----- Source information

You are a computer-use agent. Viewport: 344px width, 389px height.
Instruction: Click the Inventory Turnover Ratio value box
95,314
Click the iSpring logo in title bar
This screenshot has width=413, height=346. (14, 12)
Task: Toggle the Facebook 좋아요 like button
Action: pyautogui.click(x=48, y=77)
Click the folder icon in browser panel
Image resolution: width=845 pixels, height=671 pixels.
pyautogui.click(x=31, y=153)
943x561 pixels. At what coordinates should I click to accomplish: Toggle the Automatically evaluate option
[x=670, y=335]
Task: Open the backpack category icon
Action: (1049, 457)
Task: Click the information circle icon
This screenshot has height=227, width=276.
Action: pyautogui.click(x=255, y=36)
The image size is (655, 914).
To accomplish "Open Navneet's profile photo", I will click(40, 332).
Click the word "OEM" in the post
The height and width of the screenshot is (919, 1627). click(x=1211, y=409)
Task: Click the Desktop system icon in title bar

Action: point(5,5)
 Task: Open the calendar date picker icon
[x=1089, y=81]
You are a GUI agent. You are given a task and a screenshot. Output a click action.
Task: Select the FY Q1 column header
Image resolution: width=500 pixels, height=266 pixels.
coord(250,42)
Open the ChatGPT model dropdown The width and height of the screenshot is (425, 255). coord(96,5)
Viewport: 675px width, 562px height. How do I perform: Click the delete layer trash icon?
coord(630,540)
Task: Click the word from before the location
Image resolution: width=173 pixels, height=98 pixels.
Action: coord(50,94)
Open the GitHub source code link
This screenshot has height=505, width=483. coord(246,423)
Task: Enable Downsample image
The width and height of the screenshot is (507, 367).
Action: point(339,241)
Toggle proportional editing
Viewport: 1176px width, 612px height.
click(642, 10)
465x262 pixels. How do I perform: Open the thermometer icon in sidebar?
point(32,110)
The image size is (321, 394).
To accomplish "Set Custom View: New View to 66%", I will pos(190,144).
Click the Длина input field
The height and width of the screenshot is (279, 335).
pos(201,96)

----------

▶ **Work to be completed**: Retype the listing in full, keeping every word as it appears.

▶ **Answer section**:
You are a computer-use agent. Viewport: 344px width, 389px height.
Instruction: Click the Inventory Turnover Ratio value box
95,314
Click the iSpring logo in title bar
This screenshot has width=413, height=346. (14, 12)
Task: Toggle the Facebook 좋아요 like button
Action: pyautogui.click(x=48, y=77)
Click the folder icon in browser panel
Image resolution: width=845 pixels, height=671 pixels.
pyautogui.click(x=31, y=153)
943x561 pixels. At what coordinates should I click to accomplish: Toggle the Automatically evaluate option
[x=670, y=335]
Task: Open the backpack category icon
Action: (1049, 457)
Task: Click the information circle icon
This screenshot has height=227, width=276.
Action: pyautogui.click(x=255, y=36)
The image size is (655, 914).
To accomplish "Open Navneet's profile photo", I will click(40, 332).
Click the word "OEM" in the post
The height and width of the screenshot is (919, 1627). click(x=1211, y=409)
Task: Click the Desktop system icon in title bar

Action: point(5,5)
 Task: Open the calendar date picker icon
[x=1089, y=81]
You are a GUI agent. You are given a task and a screenshot. Output a click action.
Task: Select the FY Q1 column header
Image resolution: width=500 pixels, height=266 pixels.
coord(250,42)
Open the ChatGPT model dropdown The width and height of the screenshot is (425, 255). coord(96,5)
Viewport: 675px width, 562px height. How do I perform: Click the delete layer trash icon?
coord(630,540)
Task: Click the word from before the location
Image resolution: width=173 pixels, height=98 pixels.
Action: coord(50,94)
Open the GitHub source code link
This screenshot has height=505, width=483. coord(246,423)
Task: Enable Downsample image
The width and height of the screenshot is (507, 367).
Action: point(339,241)
Toggle proportional editing
Viewport: 1176px width, 612px height.
click(642, 10)
465x262 pixels. How do I perform: Open the thermometer icon in sidebar?
point(32,110)
The image size is (321, 394).
To accomplish "Set Custom View: New View to 66%", I will pos(190,144).
Click the Длина input field
The height and width of the screenshot is (279, 335).
pos(201,96)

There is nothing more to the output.